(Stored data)
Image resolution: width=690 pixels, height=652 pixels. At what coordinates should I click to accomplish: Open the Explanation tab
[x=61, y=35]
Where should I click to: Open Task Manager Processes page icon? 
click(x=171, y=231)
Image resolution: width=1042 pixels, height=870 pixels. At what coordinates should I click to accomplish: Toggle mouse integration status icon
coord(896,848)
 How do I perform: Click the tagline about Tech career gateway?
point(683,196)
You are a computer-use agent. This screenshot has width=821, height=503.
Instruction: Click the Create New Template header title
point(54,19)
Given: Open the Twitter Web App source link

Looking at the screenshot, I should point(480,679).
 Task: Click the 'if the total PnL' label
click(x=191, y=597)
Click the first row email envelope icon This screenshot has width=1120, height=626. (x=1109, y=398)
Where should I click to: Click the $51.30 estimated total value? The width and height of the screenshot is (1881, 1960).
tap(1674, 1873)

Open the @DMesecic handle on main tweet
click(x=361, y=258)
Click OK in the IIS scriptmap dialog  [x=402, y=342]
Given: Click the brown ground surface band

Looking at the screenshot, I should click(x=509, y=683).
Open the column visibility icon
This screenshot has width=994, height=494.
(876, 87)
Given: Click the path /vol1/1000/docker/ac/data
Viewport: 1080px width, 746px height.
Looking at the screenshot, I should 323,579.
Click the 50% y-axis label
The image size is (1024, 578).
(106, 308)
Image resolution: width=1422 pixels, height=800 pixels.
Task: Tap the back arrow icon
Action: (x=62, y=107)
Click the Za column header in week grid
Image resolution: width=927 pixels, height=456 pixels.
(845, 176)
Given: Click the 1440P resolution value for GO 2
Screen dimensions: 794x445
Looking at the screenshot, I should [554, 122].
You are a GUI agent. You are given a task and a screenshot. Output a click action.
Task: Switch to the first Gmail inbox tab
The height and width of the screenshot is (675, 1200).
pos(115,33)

▶ _Exercise instructions_:
Go to the line holding "Image resolution: width=927" in the entries above and return it, along with every line after it, exactly as written.

▶ _Answer space_:
Image resolution: width=927 pixels, height=456 pixels.
(845, 176)
Given: Click the 1440P resolution value for GO 2
Screen dimensions: 794x445
Looking at the screenshot, I should [554, 122].
You are a GUI agent. You are given a task and a screenshot. Output a click action.
Task: Switch to the first Gmail inbox tab
The height and width of the screenshot is (675, 1200).
pos(115,33)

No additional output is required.